I have seen the Joint Committee on Taxation analysis that says the corporate tax rate could be only be lowered to 28% if all corporate tax breaks erased, not 25% like politicians are advocating for.
Obviously there has also been clamor to reform the personal tax code. Let’s assume for the moment that conservatives won’t pass anything that raises revenue through the tax code. If Congress decided at the very least to implement revenue neutral tax reform on the personal side (by only eliminating tax breaks) how much could they lower the rates?
How much could tax rates be lowered without getting rid of the big 3 tax expenditures (MID, Charitable Deduction, and exclusion for employer provided health care)?
How much could tax rates be lowered by eliminating tax expenditures including the big 3?
Lastly, how well would revenue neutral tax reform perform using conservative dynamic scoring?
Wow, that straw man is dangerous, isn’t he? Nobody is proposing rate cuts only. In fact, the Republicans on the SuperCommittee offered a package of rate cuts and simplification that offered a NET TAX REVENUE INCREASE of something like $500B (along with $700B of spending cuts) and the Dems rejected it. But why let facts get in the way of a baseless partisan hack job?
Still a billion short on the tax side.
Pardon me – trillion.

※ ※ ※

[What needs to be done]: Please copy out the entire tax reform discussion above, word for word.

[Data provided]:
※ ※ ※

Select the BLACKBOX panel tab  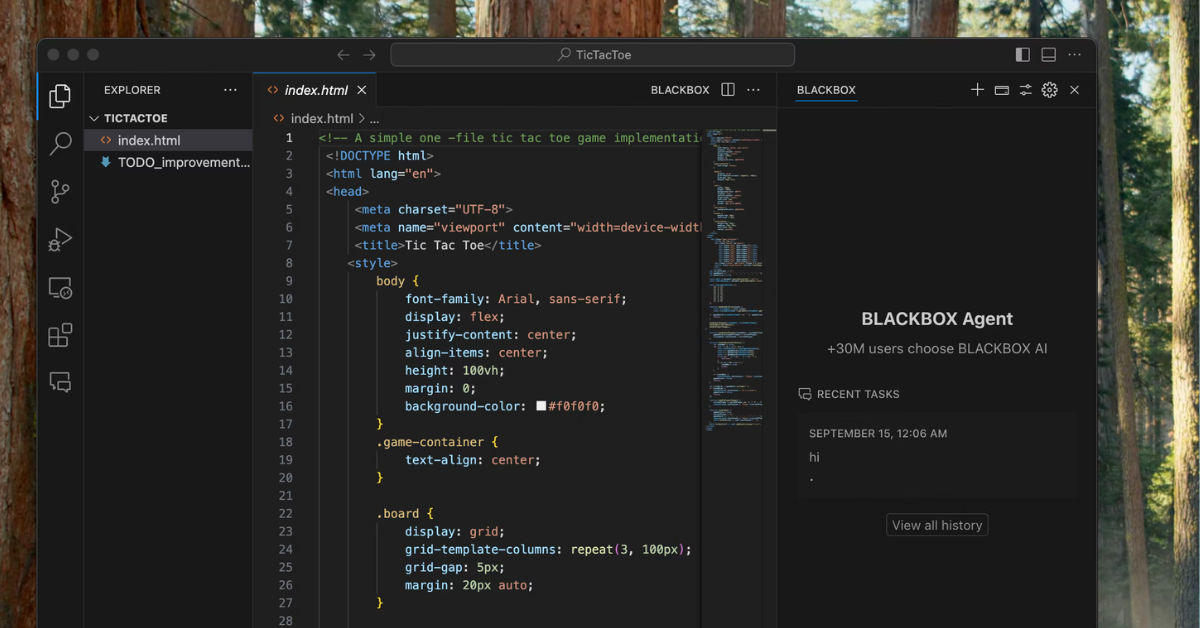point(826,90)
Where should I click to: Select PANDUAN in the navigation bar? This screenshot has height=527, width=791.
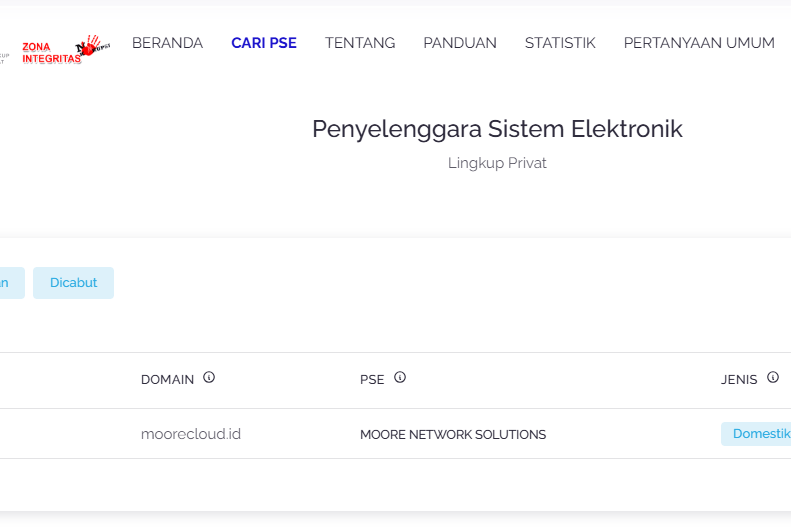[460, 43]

※ ※ ※

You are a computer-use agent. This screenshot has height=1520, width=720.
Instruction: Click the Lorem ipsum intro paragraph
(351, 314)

※ ※ ※

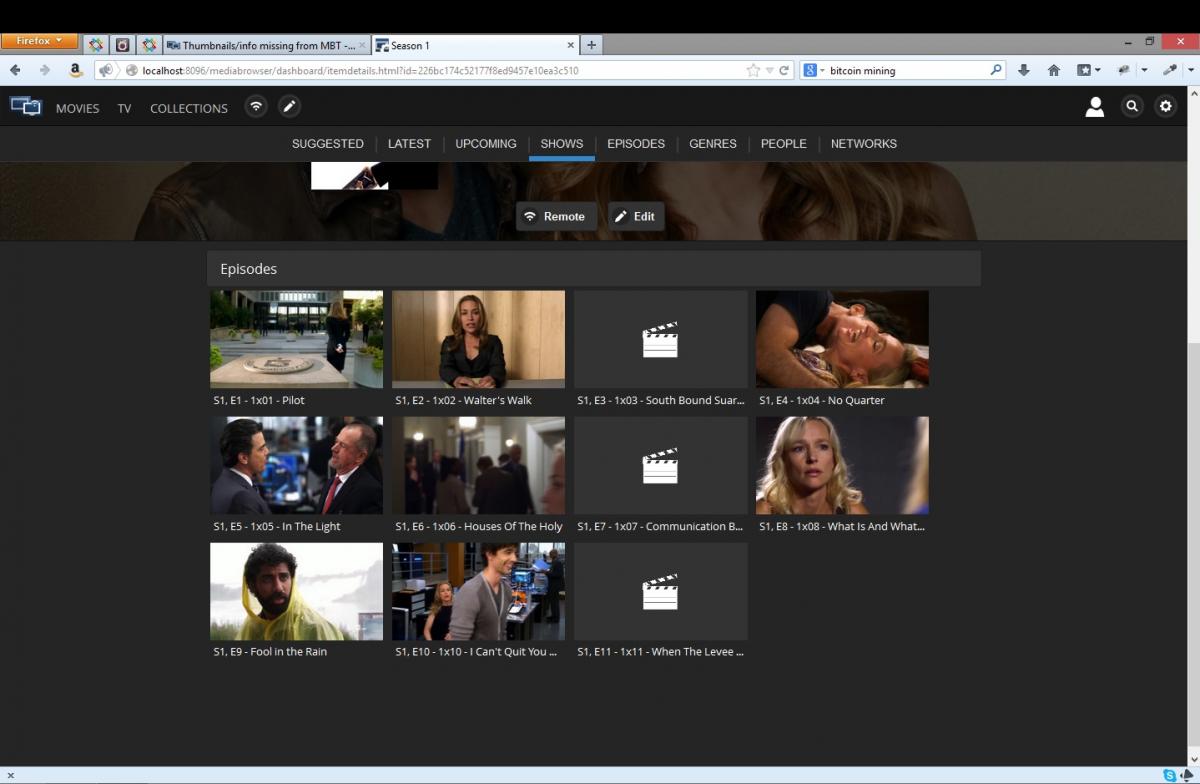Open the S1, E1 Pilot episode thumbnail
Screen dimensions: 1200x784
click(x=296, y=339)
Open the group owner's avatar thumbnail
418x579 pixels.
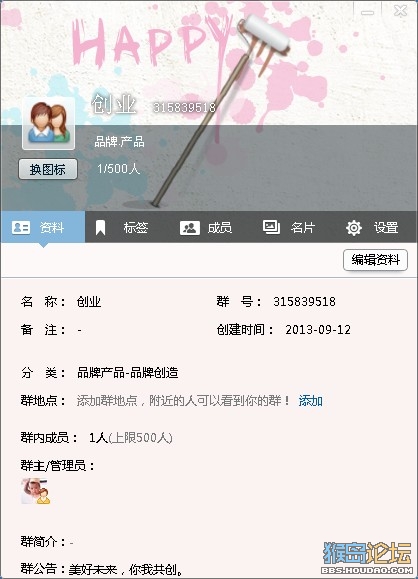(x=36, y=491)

※ ※ ※

[Answer section]:
I have seen the Joint Committee on Taxation analysis that says the corporate tax rate could be only be lowered to 28% if all corporate tax breaks erased, not 25% like politicians are advocating for.
Obviously there has also been clamor to reform the personal tax code. Let’s assume for the moment that conservatives won’t pass anything that raises revenue through the tax code. If Congress decided at the very least to implement revenue neutral tax reform on the personal side (by only eliminating tax breaks) how much could they lower the rates?
How much could tax rates be lowered without getting rid of the big 3 tax expenditures (MID, Charitable Deduction, and exclusion for employer provided health care)?
How much could tax rates be lowered by eliminating tax expenditures including the big 3?
Lastly, how well would revenue neutral tax reform perform using conservative dynamic scoring?
Wow, that straw man is dangerous, isn’t he? Nobody is proposing rate cuts only. In fact, the Republicans on the SuperCommittee offered a package of rate cuts and simplification that offered a NET TAX REVENUE INCREASE of something like $500B (along with $700B of spending cuts) and the Dems rejected it. But why let facts get in the way of a baseless partisan hack job?
Still a billion short on the tax side.
Pardon me – trillion.